Published: 1981 | Digest of the 3rd CMBFS Canadian Clinical Engineering Conference

Winter humidities and related absenteeism in Canadian hospitals

Green G.


In this study, total staff absenteeism (Lost Work Days - LWD) across three hospitals was compared alongside the average relative humidity of the indoor working environments. The study took place across three winters: 1973/4, 1974/5 and 1975/6. Two of the hospitals had no humidity control (B & C) and one hospital had a humidification system installed (A).

The survey was done across three winter periods (Oct-Apr). Data from winter 1973/74 is not shown in the table, as humidity differences were too small between humidified and non-humidified hospitals, and therefore no difference in absenteeism was detectable. Temperatures in all hospitals were identical, 24°C ±0.5°C.

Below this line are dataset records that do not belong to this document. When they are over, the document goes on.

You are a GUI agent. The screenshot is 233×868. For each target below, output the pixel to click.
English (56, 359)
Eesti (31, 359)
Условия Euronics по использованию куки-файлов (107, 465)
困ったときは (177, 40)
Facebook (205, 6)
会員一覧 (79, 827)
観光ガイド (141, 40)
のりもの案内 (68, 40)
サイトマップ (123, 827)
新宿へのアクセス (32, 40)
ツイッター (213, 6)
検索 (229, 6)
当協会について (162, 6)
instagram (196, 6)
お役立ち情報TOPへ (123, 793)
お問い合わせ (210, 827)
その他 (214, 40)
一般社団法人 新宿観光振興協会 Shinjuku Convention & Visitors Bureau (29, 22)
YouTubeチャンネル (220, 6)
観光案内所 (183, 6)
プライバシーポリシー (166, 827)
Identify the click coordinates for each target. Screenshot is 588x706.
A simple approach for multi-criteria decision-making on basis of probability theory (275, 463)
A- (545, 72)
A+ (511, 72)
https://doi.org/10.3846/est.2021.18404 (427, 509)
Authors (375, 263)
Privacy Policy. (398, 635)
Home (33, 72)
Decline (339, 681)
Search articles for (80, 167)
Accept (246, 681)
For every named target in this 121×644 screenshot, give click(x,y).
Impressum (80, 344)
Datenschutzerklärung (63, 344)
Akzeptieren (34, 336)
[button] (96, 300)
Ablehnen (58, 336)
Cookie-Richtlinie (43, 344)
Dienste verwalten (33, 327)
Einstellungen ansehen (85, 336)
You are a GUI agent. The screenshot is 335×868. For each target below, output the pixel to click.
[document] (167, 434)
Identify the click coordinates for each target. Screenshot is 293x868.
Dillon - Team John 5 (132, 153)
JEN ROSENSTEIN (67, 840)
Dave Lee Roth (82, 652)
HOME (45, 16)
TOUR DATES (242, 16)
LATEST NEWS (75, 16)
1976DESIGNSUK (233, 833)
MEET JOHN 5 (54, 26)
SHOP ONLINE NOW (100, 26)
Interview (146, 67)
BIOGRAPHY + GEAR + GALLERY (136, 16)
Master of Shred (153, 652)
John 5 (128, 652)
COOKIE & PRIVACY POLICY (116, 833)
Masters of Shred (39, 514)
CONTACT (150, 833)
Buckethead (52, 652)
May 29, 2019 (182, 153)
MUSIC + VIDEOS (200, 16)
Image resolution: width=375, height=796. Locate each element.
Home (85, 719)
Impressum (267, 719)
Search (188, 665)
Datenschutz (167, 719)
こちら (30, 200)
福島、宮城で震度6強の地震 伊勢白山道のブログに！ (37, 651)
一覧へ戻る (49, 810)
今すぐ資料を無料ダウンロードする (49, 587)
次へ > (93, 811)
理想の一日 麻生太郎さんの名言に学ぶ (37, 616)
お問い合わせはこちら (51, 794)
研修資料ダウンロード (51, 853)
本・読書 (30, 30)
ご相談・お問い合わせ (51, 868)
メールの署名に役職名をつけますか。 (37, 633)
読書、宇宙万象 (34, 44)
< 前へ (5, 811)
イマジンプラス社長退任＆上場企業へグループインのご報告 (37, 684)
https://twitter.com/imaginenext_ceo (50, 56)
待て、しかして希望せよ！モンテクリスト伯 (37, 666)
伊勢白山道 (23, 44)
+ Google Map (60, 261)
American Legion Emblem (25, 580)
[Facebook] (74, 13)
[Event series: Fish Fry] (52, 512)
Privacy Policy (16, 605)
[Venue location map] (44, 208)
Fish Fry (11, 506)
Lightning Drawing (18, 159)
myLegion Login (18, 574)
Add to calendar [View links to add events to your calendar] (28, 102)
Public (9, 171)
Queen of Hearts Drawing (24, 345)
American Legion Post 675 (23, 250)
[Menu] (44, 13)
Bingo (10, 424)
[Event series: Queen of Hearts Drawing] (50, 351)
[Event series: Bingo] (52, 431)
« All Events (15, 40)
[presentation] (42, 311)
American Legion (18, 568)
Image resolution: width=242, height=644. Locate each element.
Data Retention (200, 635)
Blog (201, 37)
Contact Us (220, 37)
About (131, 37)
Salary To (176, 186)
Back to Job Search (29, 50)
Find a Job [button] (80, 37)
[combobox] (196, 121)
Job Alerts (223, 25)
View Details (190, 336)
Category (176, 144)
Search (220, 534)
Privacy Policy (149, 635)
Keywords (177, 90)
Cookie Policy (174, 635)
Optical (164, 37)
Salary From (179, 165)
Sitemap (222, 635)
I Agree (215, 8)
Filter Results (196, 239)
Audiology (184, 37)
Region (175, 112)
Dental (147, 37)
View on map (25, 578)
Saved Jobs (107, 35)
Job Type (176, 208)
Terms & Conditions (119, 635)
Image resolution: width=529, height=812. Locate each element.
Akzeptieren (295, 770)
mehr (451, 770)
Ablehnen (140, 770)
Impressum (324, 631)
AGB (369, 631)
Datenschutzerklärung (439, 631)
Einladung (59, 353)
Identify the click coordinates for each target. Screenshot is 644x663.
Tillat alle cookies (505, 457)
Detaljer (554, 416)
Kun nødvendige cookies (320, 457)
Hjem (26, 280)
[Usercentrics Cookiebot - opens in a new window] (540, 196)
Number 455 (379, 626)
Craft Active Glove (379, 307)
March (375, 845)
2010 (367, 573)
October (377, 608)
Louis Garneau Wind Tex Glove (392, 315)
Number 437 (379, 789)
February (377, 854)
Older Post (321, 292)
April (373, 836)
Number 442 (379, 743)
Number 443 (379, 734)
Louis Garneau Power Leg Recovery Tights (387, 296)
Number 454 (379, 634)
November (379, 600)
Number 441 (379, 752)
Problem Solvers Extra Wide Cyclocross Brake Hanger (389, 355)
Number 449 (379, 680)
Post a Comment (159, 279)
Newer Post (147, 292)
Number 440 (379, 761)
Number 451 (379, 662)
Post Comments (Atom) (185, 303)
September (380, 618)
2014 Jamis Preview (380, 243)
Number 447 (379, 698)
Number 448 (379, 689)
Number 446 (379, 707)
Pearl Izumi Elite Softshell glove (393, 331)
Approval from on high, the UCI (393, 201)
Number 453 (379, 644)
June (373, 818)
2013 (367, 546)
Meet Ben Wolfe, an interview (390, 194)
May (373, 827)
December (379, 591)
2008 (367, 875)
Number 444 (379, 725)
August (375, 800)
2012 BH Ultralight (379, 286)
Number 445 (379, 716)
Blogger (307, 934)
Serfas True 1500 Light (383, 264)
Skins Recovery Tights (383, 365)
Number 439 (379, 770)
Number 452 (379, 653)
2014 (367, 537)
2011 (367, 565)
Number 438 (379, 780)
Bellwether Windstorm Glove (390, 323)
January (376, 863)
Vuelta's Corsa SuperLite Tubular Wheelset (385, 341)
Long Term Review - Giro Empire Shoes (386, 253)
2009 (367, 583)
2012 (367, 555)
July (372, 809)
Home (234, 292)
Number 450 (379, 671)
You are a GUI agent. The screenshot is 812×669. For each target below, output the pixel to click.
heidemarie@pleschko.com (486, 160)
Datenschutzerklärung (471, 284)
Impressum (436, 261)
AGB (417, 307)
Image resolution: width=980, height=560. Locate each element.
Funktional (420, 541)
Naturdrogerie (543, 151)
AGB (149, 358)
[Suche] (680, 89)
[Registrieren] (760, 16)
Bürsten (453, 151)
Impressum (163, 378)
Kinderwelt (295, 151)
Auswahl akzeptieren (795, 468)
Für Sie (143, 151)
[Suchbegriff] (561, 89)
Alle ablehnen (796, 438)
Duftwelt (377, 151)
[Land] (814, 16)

The table presents the comparison for the two years with significant differences in humidity and LWD’s. The year-long average of LWD is 2.5%. This average workday loss was reduced in the humidified hospital to 1.87% (minus 0.63%) in the winter of 1974/5 and 1.56% (minus 0.94%) in 1975/6.

Absenteeism caused by respiratory illness accounted for roughly 60% of absenteeism, according to an inquiry of hospital staff by the author.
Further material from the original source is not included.